A hint was given "Think about projections, inner product, etc."

But like fitting least squares regression line, some efforts can be given in understanding this and here are what I think:

  • One can try to minimise $\sum_i\tan^2(\theta_i)$ where $\theta_i$ is the angle between our desired line and the $i$-th line segment. I know the slopes of my line segments, so minimising this quantity will imply finding solution to the slope of my line. This may give me a line, but probably it will not be very standard.
  • I somehow feel that our desired line will be parallel to the regression line, although I can't prove it. Somehow I feel that minimising the angles will effectively mean minimising the projections orthogonal to my line. I am not at all sure about this. But this is the one closest to "projections, inner product" I guess.
  • How about the principal component analysis line? I do not know the theory but will be eigenvalues be of any assistance to me?
  • 0
    If number of vectors are $n$, then number of line segments for pairs of vectors are $O(n^2)$ and at least as bad will any algorithm working on them be.2017-01-30
  • 0
    Algorithm may be bad, but only after a solution is obtained can we think of bettering the algorithm. First let's figure out what is the solution in this case.2017-01-31
  • 0
    Yes, I think the principal component analysis (PCA) approach will be fruitful as you see in my answer. At least it will give a quick estimate.2017-01-31

2 Answers 2

0

The absolute value of the inner product of two unit vectors is the cosine of the angle between them. For each pair, compute $d^k = (x^i-x^j) / ||x^i-x^j||$ ($k=1,\ldots,K={n\choose 2}$), which is a vector of length $1$.
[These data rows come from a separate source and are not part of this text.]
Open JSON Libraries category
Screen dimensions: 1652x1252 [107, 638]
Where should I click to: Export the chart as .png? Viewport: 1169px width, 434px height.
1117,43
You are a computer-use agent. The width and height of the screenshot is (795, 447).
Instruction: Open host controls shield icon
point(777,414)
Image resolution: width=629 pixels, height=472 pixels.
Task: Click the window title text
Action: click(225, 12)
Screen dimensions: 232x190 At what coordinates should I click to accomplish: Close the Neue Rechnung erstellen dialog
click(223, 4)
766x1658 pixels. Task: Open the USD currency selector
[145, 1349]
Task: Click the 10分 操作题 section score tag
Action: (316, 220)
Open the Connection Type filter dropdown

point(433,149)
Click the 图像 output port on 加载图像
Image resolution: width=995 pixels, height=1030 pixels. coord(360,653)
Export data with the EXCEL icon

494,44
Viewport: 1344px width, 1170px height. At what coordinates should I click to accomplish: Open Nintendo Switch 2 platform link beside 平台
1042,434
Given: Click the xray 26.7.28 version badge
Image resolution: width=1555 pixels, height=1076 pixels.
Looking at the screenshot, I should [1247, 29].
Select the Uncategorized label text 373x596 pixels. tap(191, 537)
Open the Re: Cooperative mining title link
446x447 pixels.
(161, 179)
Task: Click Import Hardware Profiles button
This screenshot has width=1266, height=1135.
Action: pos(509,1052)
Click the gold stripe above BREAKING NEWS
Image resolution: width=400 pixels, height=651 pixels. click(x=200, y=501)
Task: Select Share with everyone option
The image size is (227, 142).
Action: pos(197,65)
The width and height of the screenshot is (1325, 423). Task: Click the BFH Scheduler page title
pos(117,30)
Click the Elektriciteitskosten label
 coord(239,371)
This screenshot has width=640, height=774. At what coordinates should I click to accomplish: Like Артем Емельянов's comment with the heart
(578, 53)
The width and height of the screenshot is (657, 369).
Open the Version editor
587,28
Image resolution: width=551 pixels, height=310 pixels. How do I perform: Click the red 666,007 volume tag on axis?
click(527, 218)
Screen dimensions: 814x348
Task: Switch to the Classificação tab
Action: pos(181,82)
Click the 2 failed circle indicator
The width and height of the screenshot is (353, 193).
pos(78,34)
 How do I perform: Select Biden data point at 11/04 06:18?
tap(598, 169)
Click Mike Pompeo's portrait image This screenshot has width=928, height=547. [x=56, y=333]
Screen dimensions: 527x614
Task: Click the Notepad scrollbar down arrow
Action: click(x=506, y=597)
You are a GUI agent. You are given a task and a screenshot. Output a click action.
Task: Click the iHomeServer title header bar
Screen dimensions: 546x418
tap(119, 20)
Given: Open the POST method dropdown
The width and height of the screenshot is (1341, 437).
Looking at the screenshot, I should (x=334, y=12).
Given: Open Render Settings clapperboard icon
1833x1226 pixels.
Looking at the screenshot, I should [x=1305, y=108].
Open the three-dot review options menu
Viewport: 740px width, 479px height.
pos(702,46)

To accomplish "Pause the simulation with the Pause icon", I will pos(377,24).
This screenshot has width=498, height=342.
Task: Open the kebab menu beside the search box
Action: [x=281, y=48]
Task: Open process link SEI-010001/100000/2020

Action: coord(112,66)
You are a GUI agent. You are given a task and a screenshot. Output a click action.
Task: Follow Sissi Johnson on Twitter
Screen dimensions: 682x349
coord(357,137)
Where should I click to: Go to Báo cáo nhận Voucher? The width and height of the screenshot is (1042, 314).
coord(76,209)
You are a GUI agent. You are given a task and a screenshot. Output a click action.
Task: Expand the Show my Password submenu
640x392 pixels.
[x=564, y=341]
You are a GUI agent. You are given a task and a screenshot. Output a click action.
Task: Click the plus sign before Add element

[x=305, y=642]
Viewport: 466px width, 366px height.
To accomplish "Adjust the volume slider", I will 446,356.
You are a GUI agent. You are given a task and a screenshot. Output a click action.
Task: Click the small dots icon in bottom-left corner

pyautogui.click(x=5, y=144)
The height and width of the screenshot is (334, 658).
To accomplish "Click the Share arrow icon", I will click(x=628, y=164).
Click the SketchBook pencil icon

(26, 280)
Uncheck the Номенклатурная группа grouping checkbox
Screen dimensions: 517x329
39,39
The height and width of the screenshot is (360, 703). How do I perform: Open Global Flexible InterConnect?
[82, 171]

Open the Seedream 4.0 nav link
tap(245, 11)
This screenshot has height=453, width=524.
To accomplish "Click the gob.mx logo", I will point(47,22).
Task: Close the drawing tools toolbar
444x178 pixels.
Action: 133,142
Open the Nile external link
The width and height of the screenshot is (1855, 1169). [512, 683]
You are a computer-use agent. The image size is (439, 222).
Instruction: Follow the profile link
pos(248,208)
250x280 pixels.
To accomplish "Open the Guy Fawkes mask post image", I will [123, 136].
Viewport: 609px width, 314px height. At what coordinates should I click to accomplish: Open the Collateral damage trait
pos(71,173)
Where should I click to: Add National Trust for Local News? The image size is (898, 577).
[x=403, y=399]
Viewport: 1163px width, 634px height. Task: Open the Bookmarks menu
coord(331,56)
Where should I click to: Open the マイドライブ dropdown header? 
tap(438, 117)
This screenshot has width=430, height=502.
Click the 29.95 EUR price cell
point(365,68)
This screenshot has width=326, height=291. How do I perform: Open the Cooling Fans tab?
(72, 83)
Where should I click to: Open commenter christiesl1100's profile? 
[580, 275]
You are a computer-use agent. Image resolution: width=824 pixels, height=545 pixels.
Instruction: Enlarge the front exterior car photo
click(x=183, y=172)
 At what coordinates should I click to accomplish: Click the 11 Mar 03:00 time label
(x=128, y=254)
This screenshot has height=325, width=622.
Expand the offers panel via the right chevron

You can minimize the average angle: $$\min_{y\in \mathbb{R^2}} \left\{ \sum_k |y^T d^k| : ||y||=1 \right\}$$ or the maximum angle: $$\min_{y\in \mathbb{R^2}} \left\{ \max_k |y^T d^k| : ||y||=1 \right\}$$ These problems are hard to solve (due to the nonconvex constraint $||y||=1$), but since $$y = \cos(\theta)\begin{pmatrix}1\\0\end{pmatrix} + \sin(\theta)\begin{pmatrix}0\\1\end{pmatrix}$$ you can reduce this to a single variable problem and perform grid search.

0

For approximation you can try a Principal Component Analysis (PCA) (or Karhunen Loéve theorem or sometimes transform). Do it by calculating mean value vector

$${\bf m } = \frac{1}{n}\sum_{i=1}^n{\bf v}_i$$

of your vectors (ortsvektoren) ${\bf v}_i$, and then $${\bf Q} = \sum_{i=1}^n({\bf v}_i-{\bf m})({\bf v}_i-{\bf m})^T$$

and finally find the largest modulus (norm) eigenvector of $\bf Q$. Can for example be done with a power method. All in all $O(n)$ both matrix additions and multiplications.